* WHAT THE EXERCISE ASKS
Starting at the line that contains "Image resolution: width=640", reproduce every line through the end of the entries below, with no pictures in the copy.

* TASK INPUT

+++

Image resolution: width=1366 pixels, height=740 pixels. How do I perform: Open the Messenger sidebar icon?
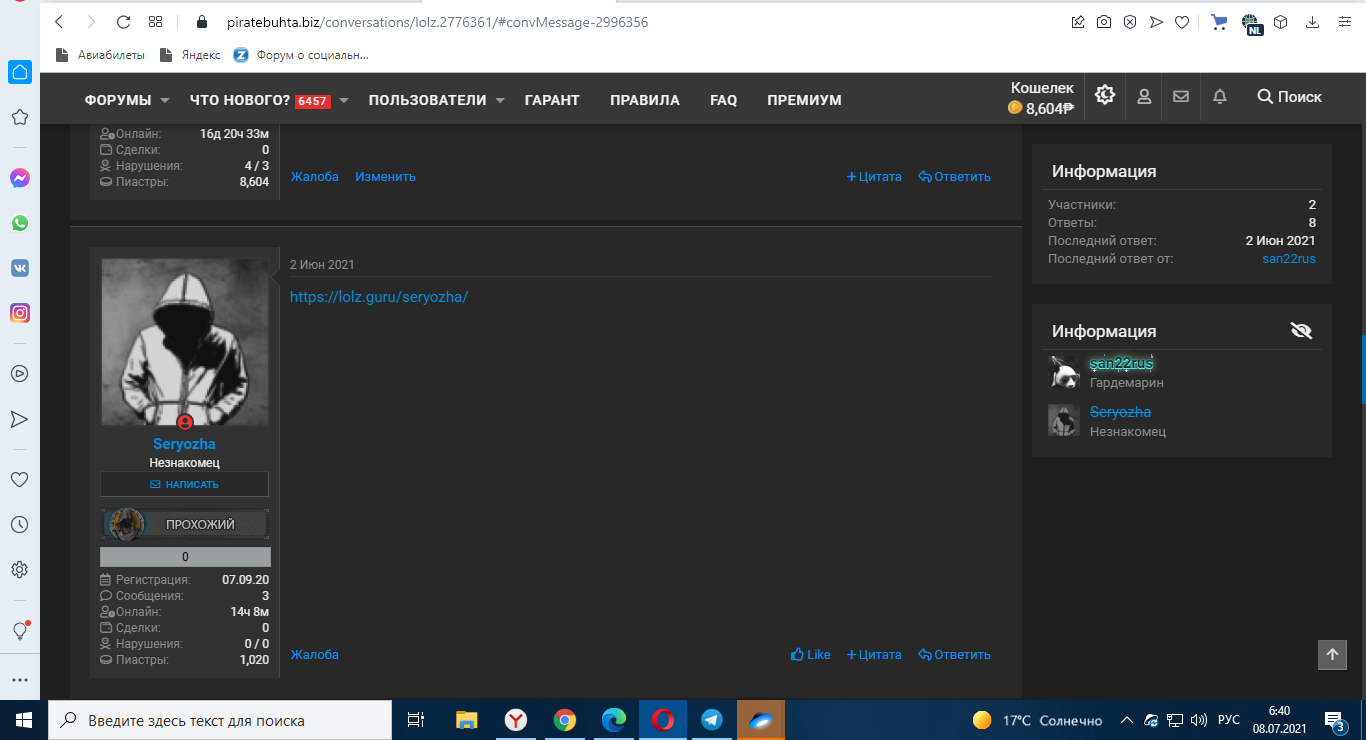pos(20,178)
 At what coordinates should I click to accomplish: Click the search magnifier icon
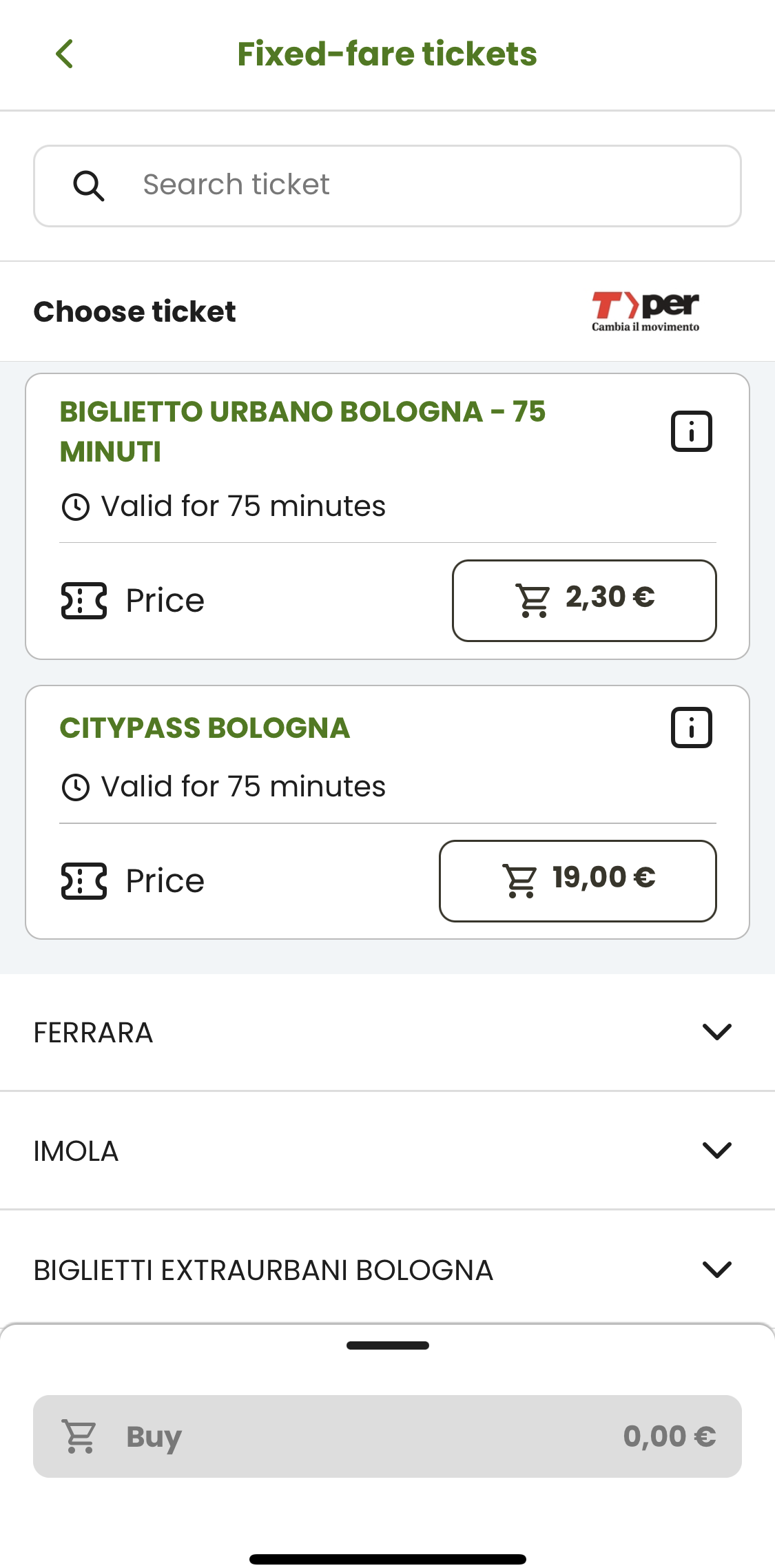click(89, 185)
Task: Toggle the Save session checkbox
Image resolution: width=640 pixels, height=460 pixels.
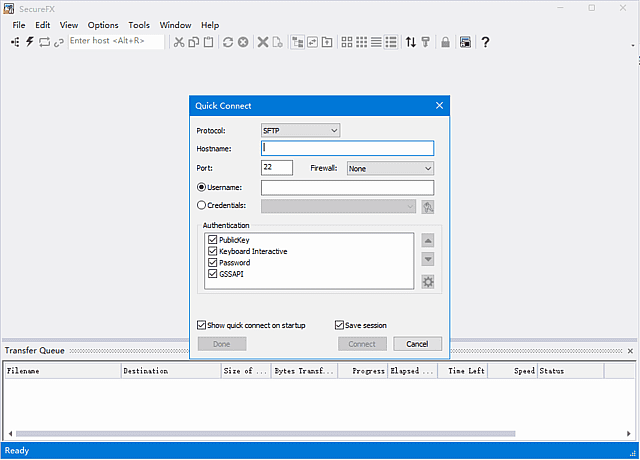Action: [339, 325]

+++

* SOLUTION FOR THIS PROBLEM
Image resolution: width=640 pixels, height=460 pixels.
Action: [339, 325]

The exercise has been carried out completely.